Indian team to visit Iran to resolve oil payment crisis

This file photo shows a motorist holding a fuel pump at a petrol station in downtown Tehran. AFP photo.

This file photo shows a motorist holding a fuel pump at a petrol station in downtown Tehran. AFP photo.
An Indian delegation will leave Friday for Tehran to resolve a dispute over payments for crude oil coming from Iran to India as the current crisis threatens to disrupt supplies.
A delegation led by Indian Additional Financial Services Secretary Rakesh Singh and comprised of officials from the Petroleum Ministry and ONGC Videsh Limited, or OVL, will visit Tehran to negotiate with the National Iranian Oil Company, or NIOC, on the mode of payment for crude oil purchases. The issue has dogged the two countries for nearly a month.
The current crisis results from U.S.-imposed sanctions that bans payment in dollars and also makes it difficult for India to route payments through the traditional Asian Clearing Unit, or ACU, route, Indian daily The Hindu reported.
“The delegation will go on Jan. 14. We have to work out some currency other than the dollar in which payments could be made for the Iranian oil,” Financial Services Secretary R. Gopalan told reporters.
Mr. Gopalan said the options for settlement being considered at present are the euro, the yen or the dirham. He admitted that paying for the Iranian crude in rupees would be difficult.
India has no other option but to find a solution to this issue as Iran is the second largest oil supplier to India after Saudi Arabia, a Petroleum Ministry official said.
Reserve Bank of India, or RBI, officials held talks with a delegation of the Central Bank of the Islamic Republic of Iran last month to break the deadlock, but nothing could be worked out.
Public sector oil companies in India, the major importers of crude oil, have already expressed concern at the RBI's decision not to allow the Tehran-headquartered ACU to be used for making payments to Iran.

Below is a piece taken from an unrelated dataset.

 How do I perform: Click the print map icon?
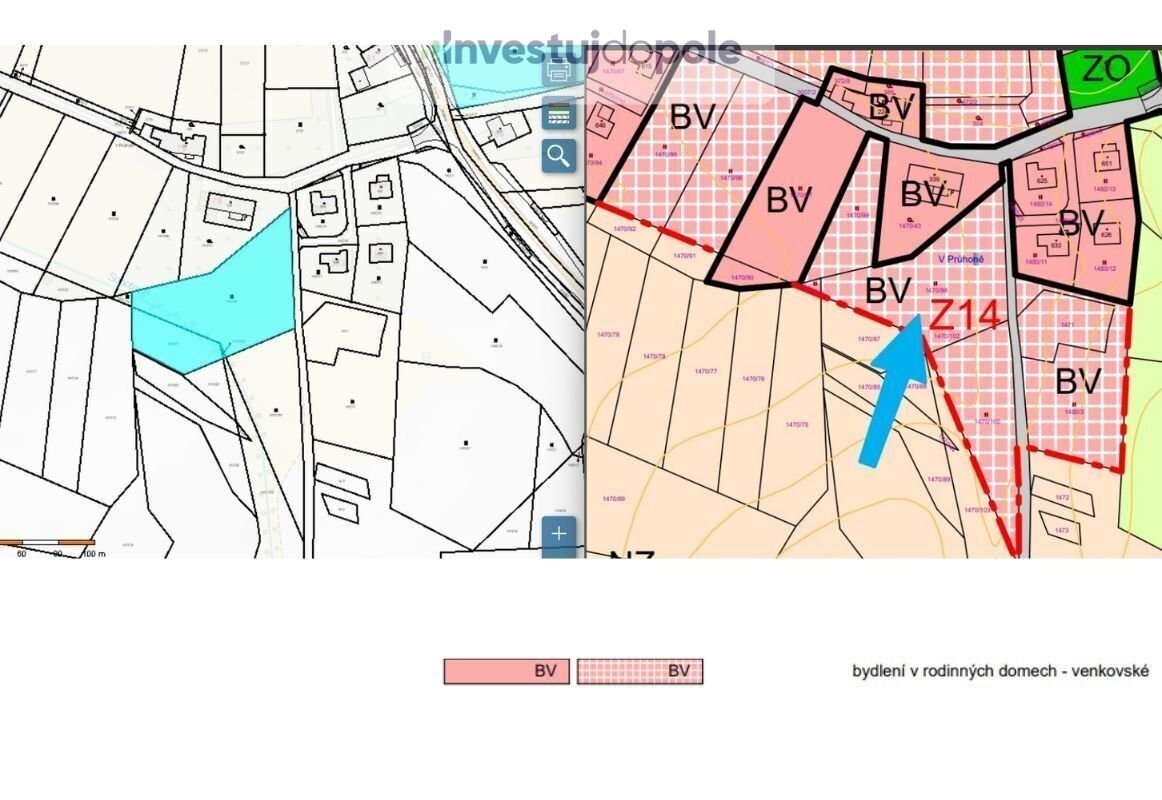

One of the solutions suggested by the Petroleum Ministry was that the Central Bank of the Islamic Republic of Iran could open an account with the RBI in India for companies to make direct payments, something that has not found favor with the RBI.
Another option being discussed is that India could write to the European Union seeking exemption from the certification process required for imports from Iran. Until October 2010, the transactions between the two countries were carried out in euros through the ACU, which was set up in 1974. The clearinghouse settles trade transactions with Bangladesh, Bhutan, India, Iran, Nepal, Pakistan, the Maldives, Myanmar and Sri Lanka.
In the absence of a mutually acceptable payment mechanism, India may not be in a position to import 10 million barrels of crude oil from Iran next month. India imported 21.3 million tons from Iran in 2009-10; imports are expected to be 18 million tons this year.